=== Input records ===

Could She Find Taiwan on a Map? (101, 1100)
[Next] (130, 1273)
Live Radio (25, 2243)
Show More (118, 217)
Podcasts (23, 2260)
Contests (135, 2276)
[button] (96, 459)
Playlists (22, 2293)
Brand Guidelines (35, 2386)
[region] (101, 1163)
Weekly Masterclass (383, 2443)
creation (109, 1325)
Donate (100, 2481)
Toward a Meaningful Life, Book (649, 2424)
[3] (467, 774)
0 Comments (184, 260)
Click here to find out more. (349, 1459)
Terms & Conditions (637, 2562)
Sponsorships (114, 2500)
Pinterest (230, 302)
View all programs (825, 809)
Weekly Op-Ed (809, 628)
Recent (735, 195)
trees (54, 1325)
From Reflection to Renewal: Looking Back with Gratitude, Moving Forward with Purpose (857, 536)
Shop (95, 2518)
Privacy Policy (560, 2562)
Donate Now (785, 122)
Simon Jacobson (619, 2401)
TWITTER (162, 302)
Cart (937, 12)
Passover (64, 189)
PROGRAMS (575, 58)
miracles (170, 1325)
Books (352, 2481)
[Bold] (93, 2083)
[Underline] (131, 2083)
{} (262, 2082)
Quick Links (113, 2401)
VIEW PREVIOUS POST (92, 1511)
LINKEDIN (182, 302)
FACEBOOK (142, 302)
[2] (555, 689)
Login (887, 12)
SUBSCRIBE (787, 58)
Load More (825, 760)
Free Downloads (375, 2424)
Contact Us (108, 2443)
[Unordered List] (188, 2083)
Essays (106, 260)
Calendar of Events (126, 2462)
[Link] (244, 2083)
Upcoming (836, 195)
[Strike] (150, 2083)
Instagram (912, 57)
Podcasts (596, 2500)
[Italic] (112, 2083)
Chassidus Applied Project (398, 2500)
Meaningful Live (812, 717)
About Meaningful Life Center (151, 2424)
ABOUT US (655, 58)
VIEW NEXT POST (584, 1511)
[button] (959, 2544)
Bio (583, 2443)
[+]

=== Problem statement ===
Your answer should be the lines above from the one containing "Simon Jacobson (619, 2401)" through the one containing "[Italic] (112, 2083)", copied exactly and with both ends kept.

=== Result below ===
Simon Jacobson (619, 2401)
TWITTER (162, 302)
Cart (937, 12)
Passover (64, 189)
PROGRAMS (575, 58)
miracles (170, 1325)
Books (352, 2481)
[Bold] (93, 2083)
[Underline] (131, 2083)
{} (262, 2082)
Quick Links (113, 2401)
VIEW PREVIOUS POST (92, 1511)
LINKEDIN (182, 302)
FACEBOOK (142, 302)
[2] (555, 689)
Login (887, 12)
SUBSCRIBE (787, 58)
Load More (825, 760)
Free Downloads (375, 2424)
Contact Us (108, 2443)
[Unordered List] (188, 2083)
Essays (106, 260)
Calendar of Events (126, 2462)
[Link] (244, 2083)
Upcoming (836, 195)
[Strike] (150, 2083)
Instagram (912, 57)
Podcasts (596, 2500)
[Italic] (112, 2083)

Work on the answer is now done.